In many areas of application, one needs to solve a nonlinear system of equations $$ F(x) = 0. $$ Sometimes, the formulation $$ \|F(x)\|^2 \to\min $$ is used. Clearly, every solution $\hat{x}$ of $F(x)=0$ is also a solution of the second problem; the converse is also true (if a solution exists).

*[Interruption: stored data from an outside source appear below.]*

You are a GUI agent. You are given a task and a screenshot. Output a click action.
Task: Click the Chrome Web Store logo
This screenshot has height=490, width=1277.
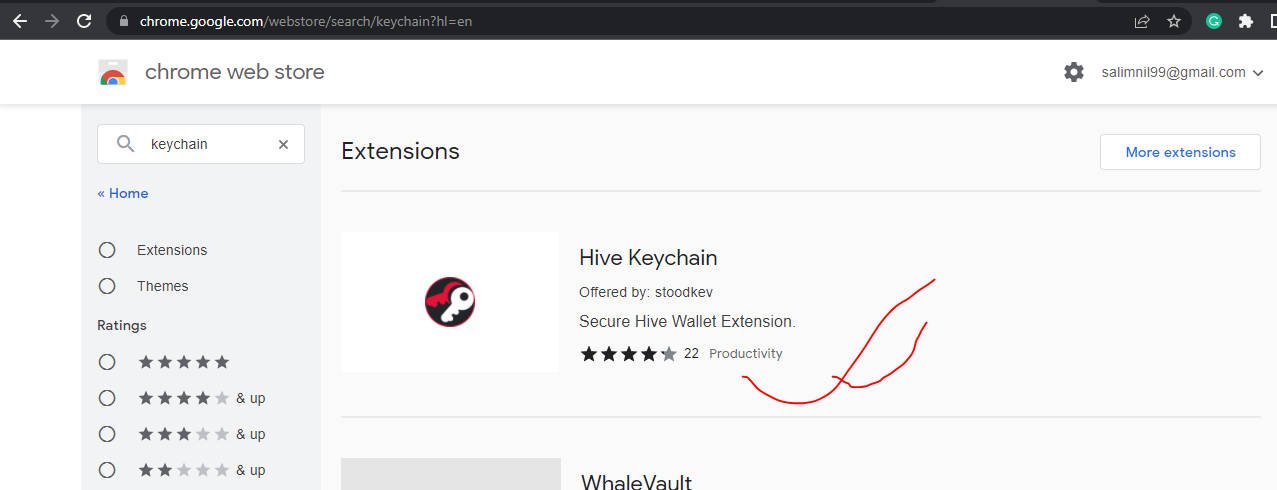coord(113,72)
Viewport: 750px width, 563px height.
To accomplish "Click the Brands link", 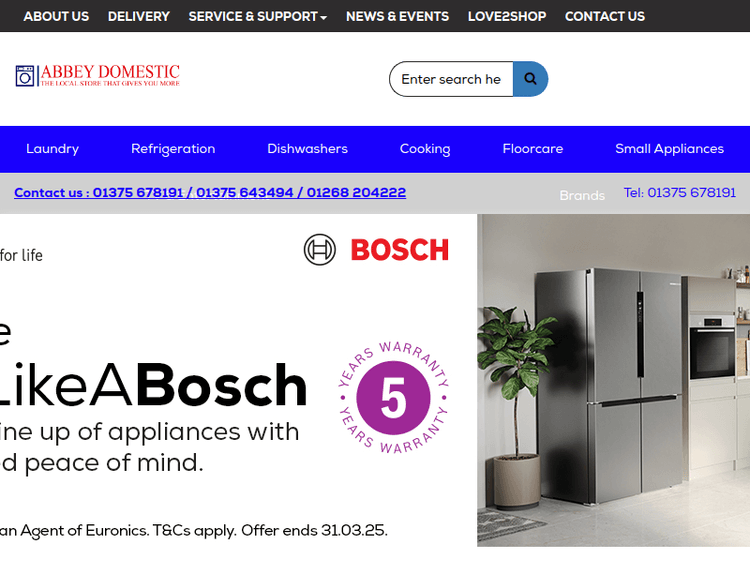I will click(x=582, y=195).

The question is if one can tell a-priori which formulation is better suited for a given problem. Have people worked on this before?
One example
Consider the function $$ F(x, y) = \begin{pmatrix} x^3 - 3x y^2 - 1\\ 3 x^2 y - y^3 \end{pmatrix}. $$ It has the three roots $x_1=(1,0)$ (green in the figure below), $x_2=(-0.5,\sqrt{3}/2)$ (blue), $x_3=(-0.5,-\sqrt{3}/2)$ (red). When applying Newton's method to $F$, the starting point will determine to which of the three solutions we converge.
The darker the color, the more Newton iterations were required. The typical Newton fractals appear.
When finding critial points $\nabla (\|F(x)\|^2) = 0$, again with Newton's method, the picture is a little different.
Note that the point $(0,0)$ is a critical point of $\|F(x)\|^2$, but no solution of $F(x)=0$.
This highlights one possible problem with the $\min$-formulation.